> GOAL OF THE EXERCISE:
Report the count of lines containing the word "computer" in the entries below, and nothing more.

▬▬▬▬▬▬▬▬▬▬

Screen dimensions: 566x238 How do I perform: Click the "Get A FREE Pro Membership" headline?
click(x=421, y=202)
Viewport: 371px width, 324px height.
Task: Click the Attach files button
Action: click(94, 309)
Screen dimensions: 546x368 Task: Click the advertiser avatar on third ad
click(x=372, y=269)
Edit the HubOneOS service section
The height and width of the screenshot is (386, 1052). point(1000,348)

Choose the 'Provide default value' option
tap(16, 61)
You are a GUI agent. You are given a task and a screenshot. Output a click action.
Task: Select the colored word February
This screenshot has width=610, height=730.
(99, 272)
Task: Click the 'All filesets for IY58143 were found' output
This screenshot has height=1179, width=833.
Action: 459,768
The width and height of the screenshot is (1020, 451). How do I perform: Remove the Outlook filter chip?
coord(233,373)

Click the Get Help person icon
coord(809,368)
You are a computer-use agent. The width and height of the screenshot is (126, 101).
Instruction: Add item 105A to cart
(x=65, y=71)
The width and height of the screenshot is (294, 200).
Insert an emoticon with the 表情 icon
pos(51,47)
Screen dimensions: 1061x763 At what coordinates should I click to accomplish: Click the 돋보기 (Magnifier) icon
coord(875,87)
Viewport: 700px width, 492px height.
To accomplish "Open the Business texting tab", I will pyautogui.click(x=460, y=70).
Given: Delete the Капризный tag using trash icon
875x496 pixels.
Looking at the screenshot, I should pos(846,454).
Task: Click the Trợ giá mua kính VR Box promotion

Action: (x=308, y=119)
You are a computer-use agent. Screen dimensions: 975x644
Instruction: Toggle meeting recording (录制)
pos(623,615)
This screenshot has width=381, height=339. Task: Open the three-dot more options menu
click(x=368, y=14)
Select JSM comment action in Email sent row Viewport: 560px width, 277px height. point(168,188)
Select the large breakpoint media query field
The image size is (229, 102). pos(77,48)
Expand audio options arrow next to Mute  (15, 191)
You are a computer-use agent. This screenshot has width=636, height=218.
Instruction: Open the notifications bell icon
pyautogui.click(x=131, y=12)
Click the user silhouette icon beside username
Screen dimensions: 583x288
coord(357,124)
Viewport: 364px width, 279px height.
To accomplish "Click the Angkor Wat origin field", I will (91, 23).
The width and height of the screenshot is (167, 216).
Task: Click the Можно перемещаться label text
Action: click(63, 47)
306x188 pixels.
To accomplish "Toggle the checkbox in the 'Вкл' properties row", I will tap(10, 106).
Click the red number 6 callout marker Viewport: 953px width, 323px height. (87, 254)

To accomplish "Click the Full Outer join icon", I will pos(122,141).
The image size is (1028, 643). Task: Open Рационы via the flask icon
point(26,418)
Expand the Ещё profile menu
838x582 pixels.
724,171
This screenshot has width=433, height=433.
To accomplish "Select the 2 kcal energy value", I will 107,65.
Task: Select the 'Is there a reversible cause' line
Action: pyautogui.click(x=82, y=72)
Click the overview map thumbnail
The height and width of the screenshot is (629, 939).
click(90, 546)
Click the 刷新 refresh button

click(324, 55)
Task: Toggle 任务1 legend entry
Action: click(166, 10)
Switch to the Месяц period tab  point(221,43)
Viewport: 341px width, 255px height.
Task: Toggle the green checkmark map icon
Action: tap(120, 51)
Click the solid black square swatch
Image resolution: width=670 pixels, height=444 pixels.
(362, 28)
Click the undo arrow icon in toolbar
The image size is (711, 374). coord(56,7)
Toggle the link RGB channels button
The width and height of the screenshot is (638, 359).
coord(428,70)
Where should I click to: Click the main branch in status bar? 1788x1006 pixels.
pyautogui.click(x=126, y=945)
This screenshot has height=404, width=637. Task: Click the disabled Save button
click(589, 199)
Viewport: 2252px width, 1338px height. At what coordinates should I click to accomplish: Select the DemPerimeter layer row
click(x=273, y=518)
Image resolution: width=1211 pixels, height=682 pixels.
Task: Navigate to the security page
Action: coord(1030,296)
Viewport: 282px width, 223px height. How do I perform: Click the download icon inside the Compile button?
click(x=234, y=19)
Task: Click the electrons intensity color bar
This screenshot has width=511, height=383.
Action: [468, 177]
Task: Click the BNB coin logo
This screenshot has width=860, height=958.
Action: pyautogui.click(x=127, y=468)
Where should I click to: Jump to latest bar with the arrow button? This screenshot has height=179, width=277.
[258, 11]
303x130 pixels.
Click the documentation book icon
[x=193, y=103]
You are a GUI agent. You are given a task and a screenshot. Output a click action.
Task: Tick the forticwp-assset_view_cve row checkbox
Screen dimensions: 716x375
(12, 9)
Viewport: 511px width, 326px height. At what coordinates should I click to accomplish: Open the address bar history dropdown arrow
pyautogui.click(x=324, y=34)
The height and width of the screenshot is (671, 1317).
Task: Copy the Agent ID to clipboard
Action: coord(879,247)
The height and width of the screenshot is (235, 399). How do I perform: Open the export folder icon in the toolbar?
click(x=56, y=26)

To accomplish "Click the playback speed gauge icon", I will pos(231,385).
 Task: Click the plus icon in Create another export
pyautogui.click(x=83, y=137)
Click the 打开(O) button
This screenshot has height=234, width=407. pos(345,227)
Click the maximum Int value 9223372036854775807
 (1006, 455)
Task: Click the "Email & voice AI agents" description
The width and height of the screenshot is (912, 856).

▬▬▬▬▬▬▬▬▬▬

> WORKED SOLUTION:
3